¹ Department of Critical Care, National Heart and Lung Institute, Imperial College, London, United Kingdom; ² The William Harvey Research Institute, and ³ Institute of Cell and Molecular Science, Queen Mary's School of Medicine and Dentistry, Barts and The London, London, United Kingdom; and ⁴ Transogenose Institute, Orleans, France

Correspondence and requests for reprints should be addressed to Professor Jane A. Mitchell, Ph.D., Department of Critical Care, National Heart and Lung Institute, Imperial College, Dovehouse Street, London SW3 6LY, UK. E-mail: j.a.mitchell{at}imperial.ac.uk

Rationale: NLRs (nucleotide oligomerisation domain [NOD] proteins containing a leucine-rich repeat) are cytosolic pattern recognition receptors. NOD1 senses diaminopimelic acid–containing peptidoglycan present in gram-negative bacteria, whereas NOD2 senses the muramyl dipeptide (MDP) present in most organisms. Bacteria are the most common cause of septic shock, which is characterized clinically by hypotension resistant to vasopressor agents.

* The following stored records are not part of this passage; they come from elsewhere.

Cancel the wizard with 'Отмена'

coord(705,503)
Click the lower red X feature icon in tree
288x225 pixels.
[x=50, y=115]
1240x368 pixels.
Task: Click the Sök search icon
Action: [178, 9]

In animal models, gram-negative septic shock is mimicked by lipopolysaccharide (LPS), which signals through Toll-like receptor 4 (TLR4) and its adaptor MyD88. The role of NLRs in the pathophysiology of septic shock is not known.

Objectives: To compare the effects of selective NOD1 agonists with LPS in vivo.

Methods: Vascular smooth muscle cells or whole aortas from wild-type or genetically modified mice were stimulated in vitro with agonists of NOD1 (FK565) or NOD2 (MDP). Vasoconstriction was measured using wire myography. Nitric oxide (NO) formation was measured using Griess reaction and NO synthase-II protein by Western blotting. In vivo, blood pressure, heart rate, and urine output were measured in sham-, LPS-, or FK565-treated animals. Biomarkers of end-organ injury, coagulation activation, NO, and cytokines were measured in plasma.

Main Results: FK565, but not MDP, induced NO synthase-II protein/activity in vascular smooth muscle and vascular hyporeactivity to pressor agents. FK565 had no effect on vessels from NOD1^–/– mice, but was active in vessels from TLR4^–/–, TLR2^–/–, or MyD88^–/– mice. FK565 induced hypotension, increased heart rate, and caused multiple (renal, liver) injury and dysfunction in vivo.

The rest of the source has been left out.